Most families consider their pets part of their family, and we love sharing holidays with family. Just be sure to do so safely.
Stoves and cook tops are involved in the largest number of fires started by pets, which may jump up on them—or on you while you’re cooking—to get at food. Just as you establish a “kid-free zone” around the stove when cooking, establish one for pets. Enlist your children’s help in keeping pets away, or use a baby gate to confine them in a different area while you’re cooking. Even after turning off the burners, don’t leave tempting food on the stove top unattended.
The American Kennel Club provides these tips, some especially for the holidays and some to remember year-round:
- Avoid decorating with food, like popcorn or cranberry strands, because they can cause upset stomachs if eaten by your pets.
- Be aware of the pet hazards of Christmas trees. Don’t let your pet drink the water in a natural tree stand, which can cause stomach irritation or contain poisonous plant food. Also place sparkly ornaments that can catch your dog’s eye higher up on your tree where they can’t be reached, because eating one can cause major problems. You may want to consider putting a gate around the tree if you have a persistent pet.
- Some of the holiday foods that humans love can make our pets ill. Keep them away from chocolate, butter, turkey skin, fat and candy.
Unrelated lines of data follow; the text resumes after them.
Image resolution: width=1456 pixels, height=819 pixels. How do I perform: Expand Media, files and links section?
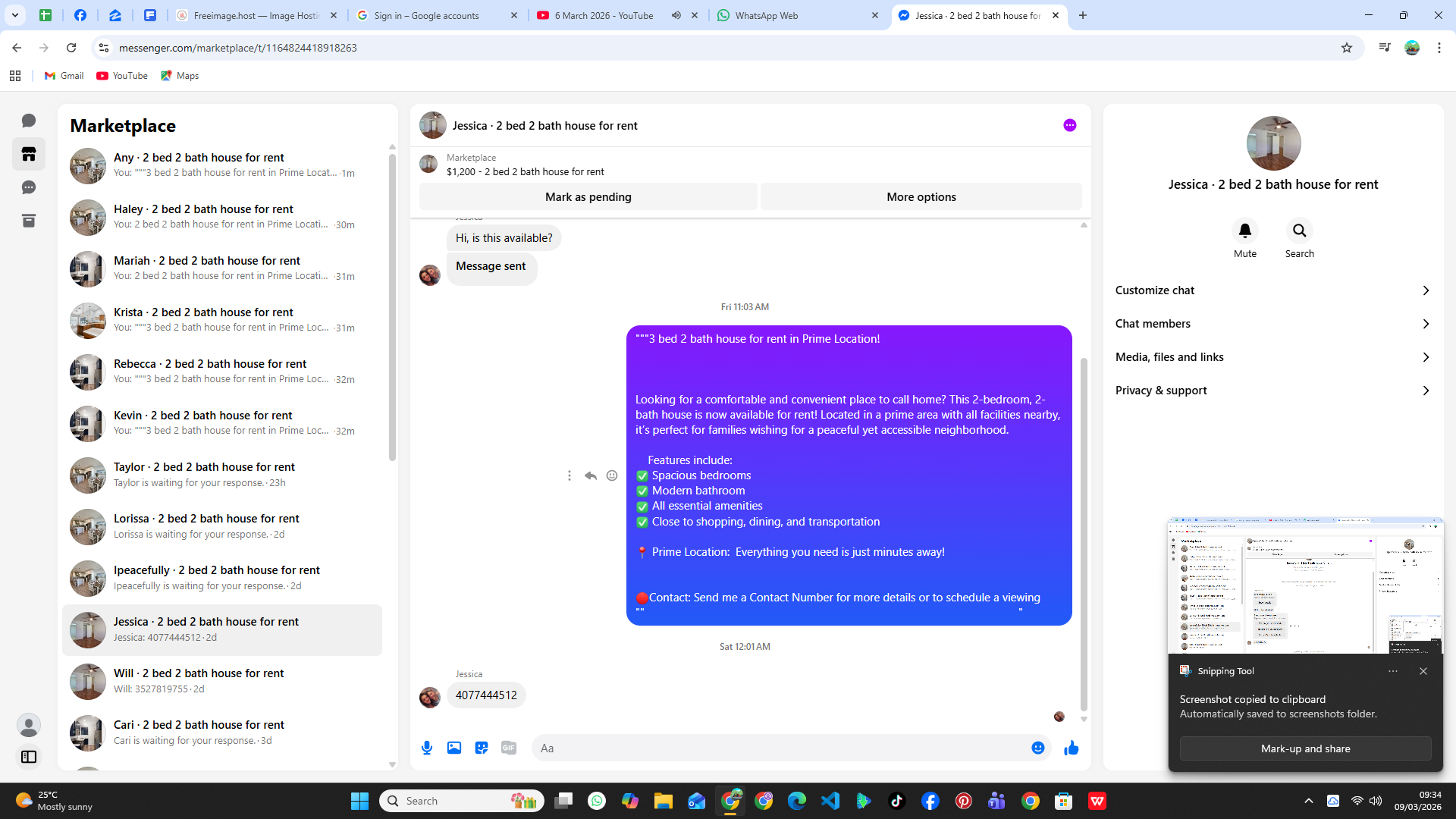point(1272,357)
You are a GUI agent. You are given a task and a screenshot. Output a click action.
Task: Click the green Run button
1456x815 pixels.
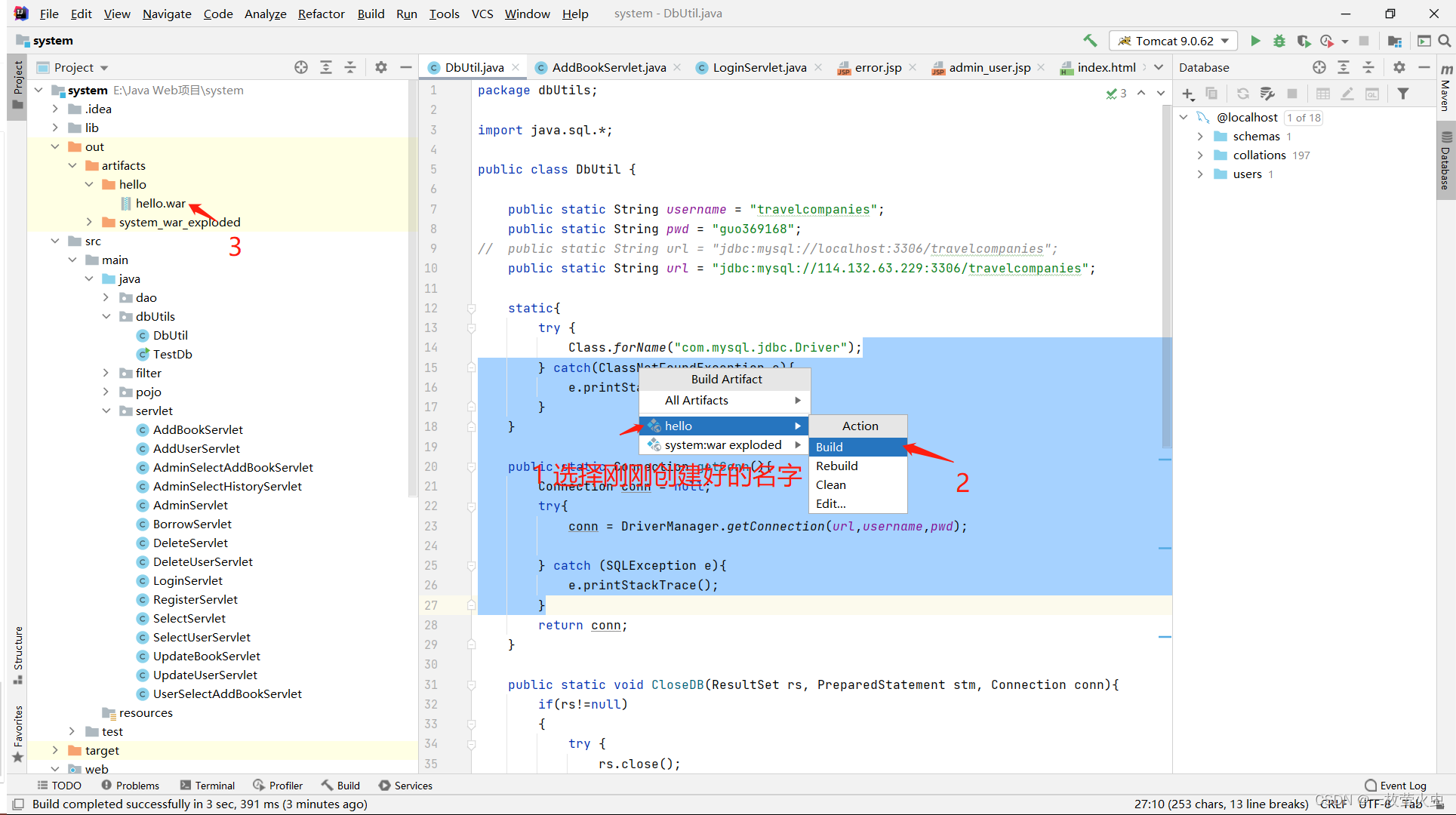click(x=1255, y=41)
- Don’t leave your pet unattended around an open flame of any kind. Pets are curious and will investigate cooking appliances, candles, or even a fire in your fireplace.
- Consider flameless candles, which use a light bulb instead of an open flame. Pets have started fires when their tails overturned lit candles.
- Don’t leave a glass water bowl for your pet outside on a wooden deck. The sun’s rays, filtered through the glass and water, can actually heat up and ignite the wooden deck.
While you’re not at home:
- Keep pets near entrances. When leaving pets home alone, keep them in areas or rooms near entrances where firefighters can easily find them. Keep collars on pets and leashes at the ready in case firefighters need to rescue your pet.
- Secure young pets, especially young puppies, away from potential fire-starting hazards, in crates or behind baby gates in secure areas.